Selon le joueur et entraîneur des lanceurs des Capitales Karl Gélinas, le stade Canac est un endroit dans lequel il est particulièrement plaisant de jouer.

«Ce que j’aime le plus à propos de ce stade, c’est à quel point c’est chaleureux! Ç’a été ma deuxième maison lors des 13 dernières années passées à Québec. C’est mon chalet d’été! C’est vieillot, mais tellement bien entretenu avec l’ajout de la terrasse et du synthétique lors des dernières saisons. Ce stade-là a un cachet très spécial pour moi et merci aux nombreux travailleurs qui font tout pour le rendre toujours plus attrayant pour les partisans.»

Les Diamants à la rescousse

Construit en 1938 sous les ordres de Maurice Duplessis, le stade a été le domicile pendant cinq ans de la filiale des Expos de Montréal au niveau AA. Lorsque les Expos ont décidé de relocaliser dans une autre ville leur club-école, les Carnavals, le stade est resté vide pendant 18 ans.

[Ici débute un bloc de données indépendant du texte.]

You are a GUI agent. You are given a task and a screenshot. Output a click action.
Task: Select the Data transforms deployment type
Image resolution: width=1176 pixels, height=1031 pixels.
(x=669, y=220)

Dans les années 1990, la Ville de Québec, constatant le piteux état de l’édifice, a même songé à démolir le stade. Heureusement, le comité de relance du stade s’est joint à un autre groupe souhaitant créer une équipe de baseball junior à Québec. Le 6 mai 1995, les Diamants de Québec relançaient le baseball à Québec et disputaient un premier match devant 800 personnes au stade municipal.

Jumeau non identique

Les Aigles de Trois-Rivières et les Capitales de Québec n’ont pas que la proximité géographique pour expliquer leurs ressemblances. En effet, les plans qui ont été utilisés pour construire le stade municipal ont été réutilisés pour la construction du stade Stéréo Plus à Trois-Rivières, qui est le domicile des Aigles. Malgré leurs charpentes similaires, Gélinas affirme que l’intérieur des deux stades n’est pas du tout pareil.

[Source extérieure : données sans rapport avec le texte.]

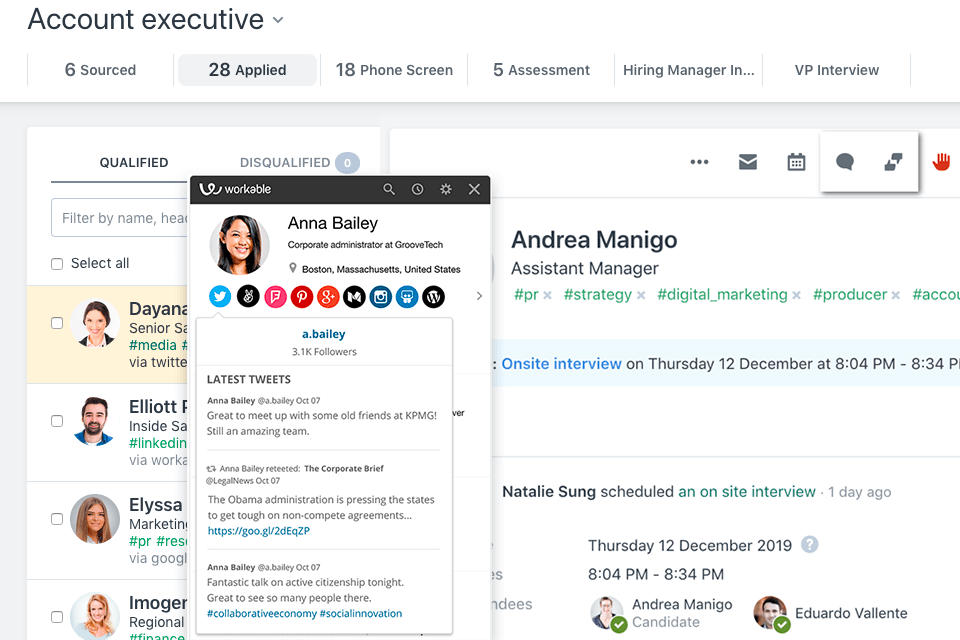
Task: Open the three-dots more actions menu
Action: [x=699, y=162]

«Ce n’est pas aussi agréable d’aller jouer à Trois-Rivières. Le plus gros point négatif est que l’abri des joueurs est creusé dans le sol. C’est donc extrêmement difficile de suivre du banc la partie. Il faut dire que le vestiaire est vraiment minuscule et tu es chanceux si tu as un casier. Nous sommes vraiment choyés à Québec.»